## [PROBLEM TO SOLVE]
Nothing in the records may be altered, so transcribe them exactly.

STORED DATA below:

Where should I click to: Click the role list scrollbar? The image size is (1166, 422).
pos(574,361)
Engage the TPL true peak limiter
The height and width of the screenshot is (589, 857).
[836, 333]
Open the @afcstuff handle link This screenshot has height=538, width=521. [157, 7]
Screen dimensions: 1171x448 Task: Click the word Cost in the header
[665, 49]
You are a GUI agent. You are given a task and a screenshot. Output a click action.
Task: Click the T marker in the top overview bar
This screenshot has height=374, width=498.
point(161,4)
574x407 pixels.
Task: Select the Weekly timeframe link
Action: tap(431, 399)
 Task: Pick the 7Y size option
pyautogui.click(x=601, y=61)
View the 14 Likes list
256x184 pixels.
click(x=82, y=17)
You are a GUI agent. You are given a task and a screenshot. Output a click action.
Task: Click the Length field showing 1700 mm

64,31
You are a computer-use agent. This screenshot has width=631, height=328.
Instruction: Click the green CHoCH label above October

End of STORED DATA.

## [TASK RESULT]
Where should I click to: Click the role list scrollbar? The image size is (1166, 422).
pos(574,361)
Engage the TPL true peak limiter
The height and width of the screenshot is (589, 857).
[836, 333]
Open the @afcstuff handle link This screenshot has height=538, width=521. [157, 7]
Screen dimensions: 1171x448 Task: Click the word Cost in the header
[665, 49]
You are a GUI agent. You are given a task and a screenshot. Output a click action.
Task: Click the T marker in the top overview bar
This screenshot has height=374, width=498.
point(161,4)
574x407 pixels.
Task: Select the Weekly timeframe link
Action: tap(431, 399)
 Task: Pick the 7Y size option
pyautogui.click(x=601, y=61)
View the 14 Likes list
256x184 pixels.
click(x=82, y=17)
You are a GUI agent. You are given a task and a screenshot. Output a click action.
Task: Click the Length field showing 1700 mm

64,31
You are a computer-use agent. This screenshot has width=631, height=328.
Instruction: Click the green CHoCH label above October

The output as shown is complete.